▸ PASSAGE GIVEN:
-.-.-
The facts of Thalente Biyela's story are extraordinary. He grew up homeless, orphaned, physically abused, and addicted to drugs on the streets of Durban, South Africa, and has since overcome those circumstances to pursue a professional skateboarding career in Los Angeles. But the perspective and positivity he exudes in spite of those facts are what make Thalente such a rare human being -- and what I tried to convey in my profile of him, which was published on Page 1 of ESPN.com today and can be read at this link:
During my two reporting trips for this piece, one to L.A. in March and one to Durban in July, I took some pictures of the places I saw and people I met. Captions below each image.
Thalente during an afternoon skate session at Lance Mountain's house in L.A.
-.-.-
▸ REQUIRED ACTIONS:
1. Please repeat the post about Thalente Biyela starting at "The facts of" and ending at "house in L.A.", swapping "pictures" for "photographs".
2. In the post about Thalente Biyela, where did the writer go on the two reporting trips, and when?
3. Extend the post about Thalente Biyela from its last line onward.

▸ PROVIDED DATA:
-.-.-
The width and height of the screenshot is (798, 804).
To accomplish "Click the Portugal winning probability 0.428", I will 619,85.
-.-.-
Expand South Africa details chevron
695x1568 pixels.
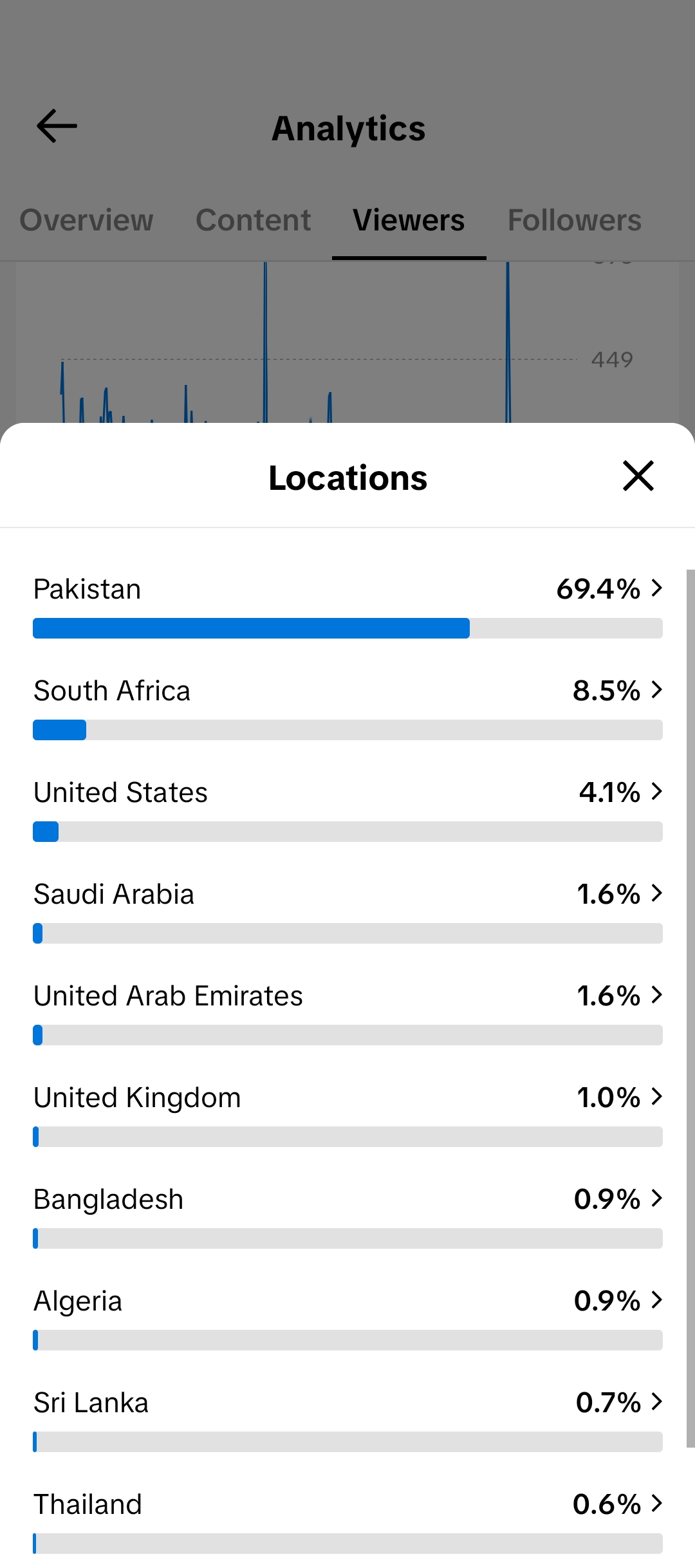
-.-.-
▸ ANSWER SET:
1.
The facts of Thalente Biyela's story are extraordinary. He grew up homeless, orphaned, physically abused, and addicted to drugs on the streets of Durban, South Africa, and has since overcome those circumstances to pursue a professional skateboarding career in Los Angeles. But the perspective and positivity he exudes in spite of those facts are what make Thalente such a rare human being -- and what I tried to convey in my profile of him, which was published on Page 1 of ESPN.com today and can be read at this link:
During my two reporting trips for this piece, one to L.A. in March and one to Durban in July, I took some photographs of the places I saw and people I met. Captions below each image.
Thalente during an afternoon skate session at Lance Mountain's house in L.A.

2. To L.A. in March and to Durban in July.

3.
Bones Brigade legend Lance Mountain can still rip his backyard pool at age 50
Thalente and filmmaker Natalie Johns, at their home in Los Feliz
Thalente prepping the pool before dropping in
The beachfront skatepark that Thalente grew up ripping in Durban, South Africa
Elton-Lee Ireland, who gave Thalente a home when he was young, sitting in front of Gifford Duminy's mural of Thalente along the Durban beachfront promenade
Zulu kids at Indigo Skate Camp, in the Valley of a Thousand Hills outside Durban. The best of the bunch is a boy known as Two Chains (far right in the top photo)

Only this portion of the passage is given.